Tuesday, July 31, 2007

Premonition

Premonition

(2007, 96 min) Sandra Bullock lures the audiences with her starring role in this mind-twisting thriller. With the tone of countless "Twilight Zone" episodes, this film tries and sometimes entertains with healthy doses of supernatural dream logic peppered with confusing time-shifting. Married to successful businessman and father, Jim (Julian McMahon, better known as Victor Von Doom from the Fantastic Four franchise), Linda (Bullock) goes about her daily routine until a sheriff’s knock on her door signals the beginning of a descent into a strangely sterile mind warp as he proclaims her husband’s death the day before. As she gathers her willpower to carry on and survive, along with her two small daughters, she finally sleeps that night. In the morning she wakes to discover her husband very much alive. The audience soon becomes witnesses to the cinematic fact that Linda is living day to day, yet the days are non-sequential. She sleeps, her husband is alive, she sleeps, he is dead again.

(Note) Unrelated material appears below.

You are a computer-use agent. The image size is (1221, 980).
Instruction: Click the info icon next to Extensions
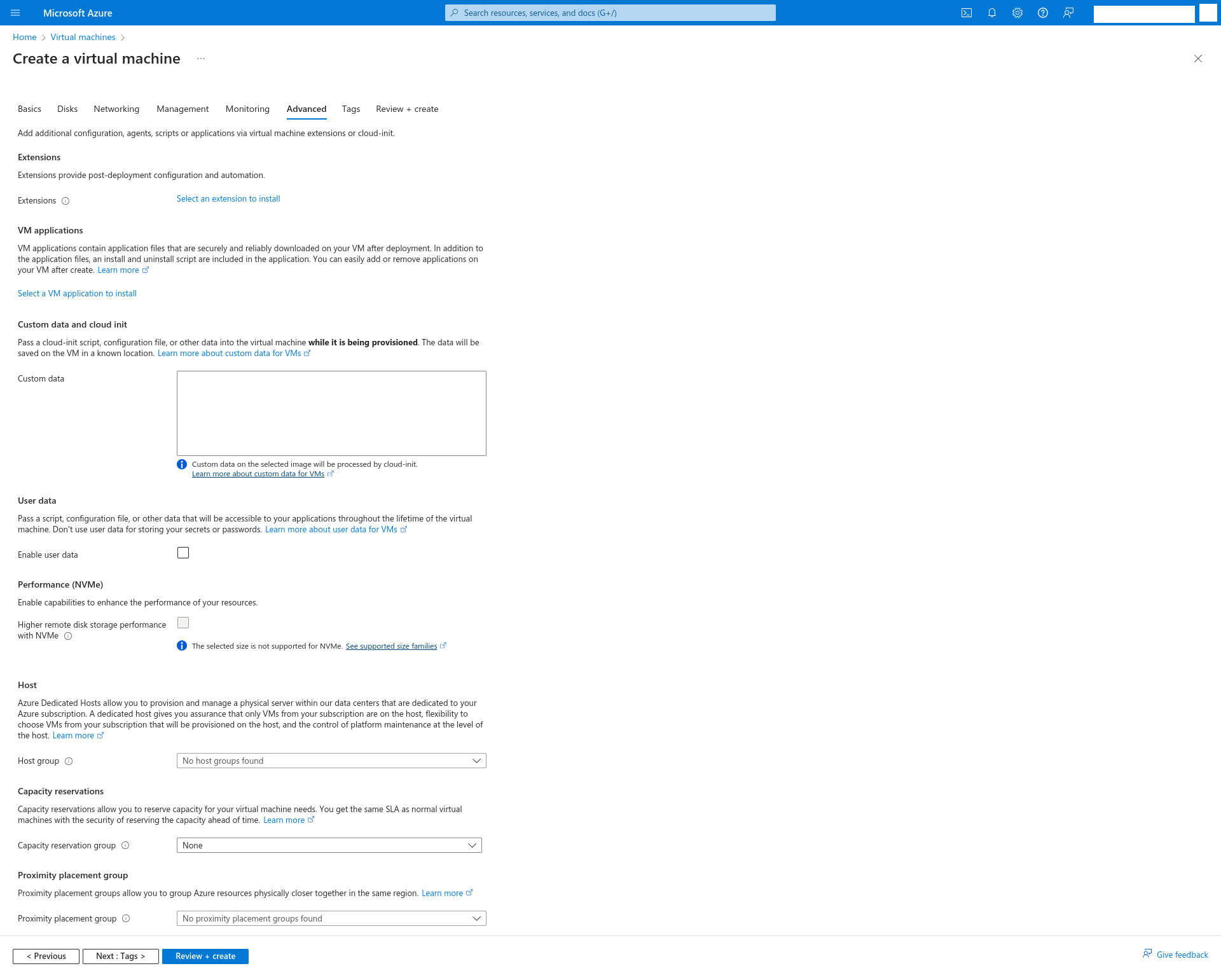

This creaky plot device allows her to peer into the future, at times trying to prevent her husband’s demise, and at times to be neutrally resigned to her fate.

Various other “facts” appear as the film moves forward, yet in the long run they neither support nor detract from the underlying message of the script. It is extremely difficult to pull off a nonlinear narration without turning off the majority of your audience. For instance, Atom Egoyan has perfected this form in films like The Sweet Hereafter and Exotica, time lines shifting from present to past to present in order to build a rich composite of motive and character. This film employs this tact for a completely different purpose, supposedly to build suspense and ambiguity. So, at times it sometimes works and at other moments it’s simply confusing.

Bullock does manage to pull off a decent performance, in spite of mounting illogic and plot holes. When she discovers that indeed she can shift events ever so slightly in order to make her present/future more palatable, the narrative’s plausibility is enhanced. Suffice to say, there is a positive outcome achieved by the end that is not easily arrived at.